Явились картины, колорит которых определялся не чувством цвета, а формулой. Математический счет и ритм подавлял мелодию стихотворной фразы. Такие стихи не были безобидными детскими считалками:
Восемь-шесть-двенадцать-пять — двадцать миль на этот раз,
Три-двенадцать-двадцать две — восемнадцать миль вчера —
(Пыль-пыль-пыль-пыль — от шагающих сапог!)
Отпуска нет на войне!
(Р. Киплинг)
Соблазн заменить работу живой силы автоматизмом формул — соблазн, психологически сходный с поисками вечного двигателя,— доходил до крайностей. Казалось, математика превышает права, и уже не разум командует математикой, а математика разумом.

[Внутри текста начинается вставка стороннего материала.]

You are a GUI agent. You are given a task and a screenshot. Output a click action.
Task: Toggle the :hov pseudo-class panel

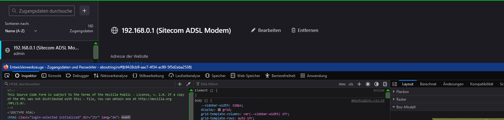(342, 84)
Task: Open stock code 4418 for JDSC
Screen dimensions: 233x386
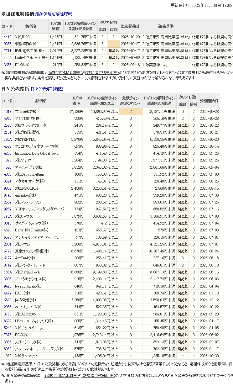Action: point(8,37)
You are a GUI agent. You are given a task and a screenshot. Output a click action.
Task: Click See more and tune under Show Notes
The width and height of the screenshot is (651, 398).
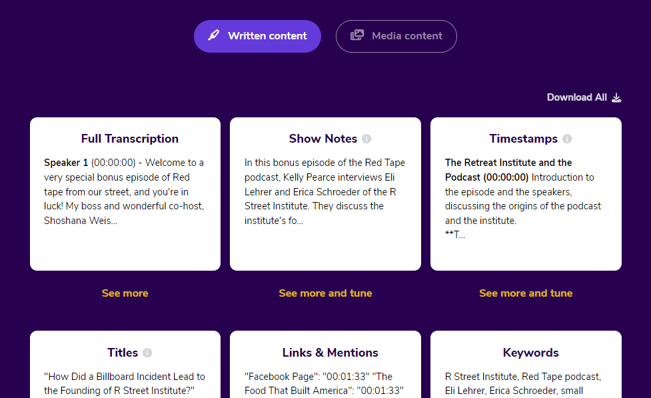click(x=325, y=293)
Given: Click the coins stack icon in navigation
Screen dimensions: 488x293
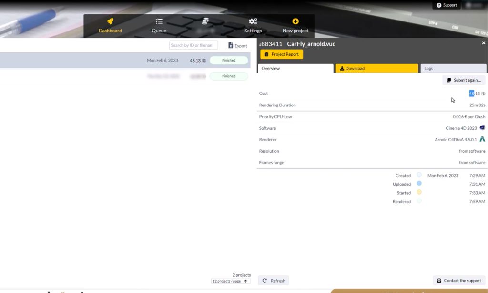Looking at the screenshot, I should point(205,21).
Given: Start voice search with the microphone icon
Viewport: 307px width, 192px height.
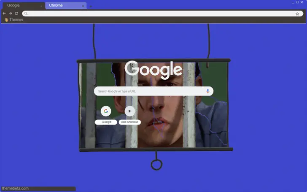Looking at the screenshot, I should click(208, 91).
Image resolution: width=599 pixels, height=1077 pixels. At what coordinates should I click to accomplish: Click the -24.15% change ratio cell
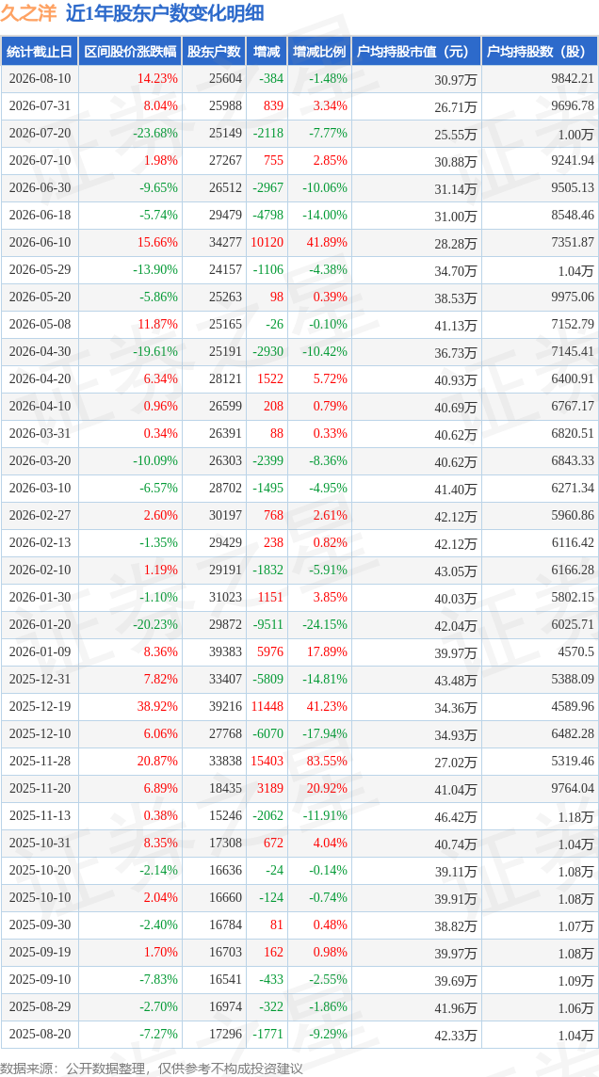(325, 625)
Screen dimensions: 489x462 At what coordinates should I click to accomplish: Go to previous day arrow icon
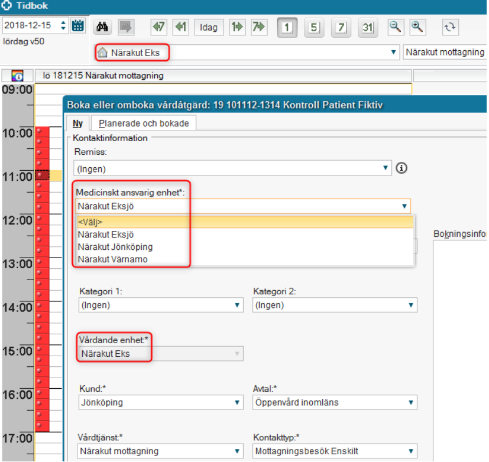[180, 27]
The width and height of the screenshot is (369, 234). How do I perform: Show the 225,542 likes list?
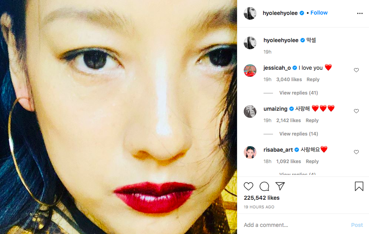click(262, 198)
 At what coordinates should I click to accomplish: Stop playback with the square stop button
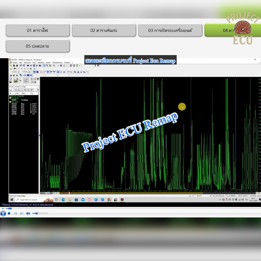pyautogui.click(x=9, y=213)
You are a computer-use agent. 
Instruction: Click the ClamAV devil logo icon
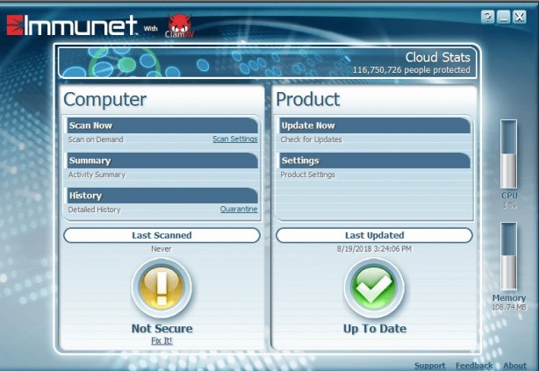(178, 25)
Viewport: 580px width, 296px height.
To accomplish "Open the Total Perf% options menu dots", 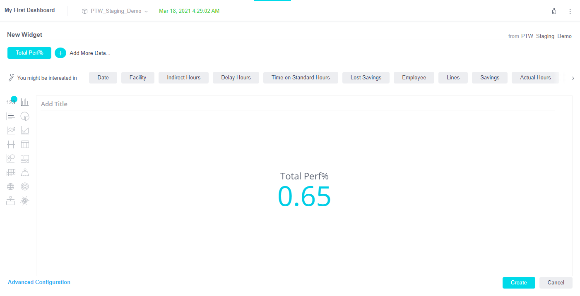I will pyautogui.click(x=47, y=53).
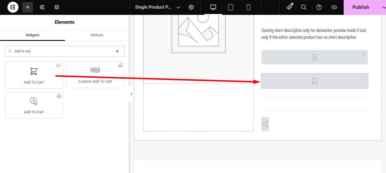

В 1881 году в Лондоне вышло в свет сочинение Ф. Эджеворта «Математическая психика». Автор задался целью выразить количественно человеческие чувства и определить, таким образом, основы морали. Ничего смешного он в этом не видел. Ведь, по словам Ж. Гюйо, «английский утилитаризм, в сущности, является — и заслуга Бентама в том, что он понял это,— приложением арифметики и алгебры, особым видом моральной экономии; он должен вычислять то, что кажется наиболее чуждым всякому вычислению — нравственность». В дни, когда Ф. Эджеворт компоновал свои уравнения, на его родине шла ожесточенная борьба ирландских крестьян за свои права. Исследованию этой борьбы Ф. Эджеворт посвятил специальную главу, назвав ее «Нынешний кризис в Ирландии».
Причина этого кризиса объясняется в «математической психике» не социальными причинами, а длинной четырехэтажной формулой — дифференциальным уравнением с производными второй степени, в котором, кроме бесконечно малых, фигурирует и число π, означающее, как известно, отношение длины окружности к диаметру.
«В стрежне практической политики отвлеченное рассмотрение вопроса может показаться смешным,— признается автор.— Но оно, возможно, не так неуместно, если обратиться к крошечным ручейкам чувств и тайным пружинам, которыми должны определяться любые действия» [12].
И нет ничего неожиданного в том, что выдуманный Конан Дойлом для погибели Холмса самый страшный преступник Европы, «Наполеон преступного мира» — Мориарти — был выдающимся математиком и занимал кафедру математики в одном из провинциальных университетов.
Холмс мыслил как идеально отлаженная счетная машина. Его ум легко схватывал принципы математической логики. Он ощущал статистические закономерности, определяющие вероятность поведения частиц, входящих в большие ансамбли. Ссылаясь на У. Рида, он объяснял: «Отдельный человек — неразрешимая загадка, зато в совокупности люди представляют собой некую математическую определенность. Разве можно, например, предсказать поведение отдельного человека, но вы можете сказать точно, как поведет себя коллектив. Индивиды различны, но процентное соотношение различий в коллективе — постоянно. Так говорит статистика».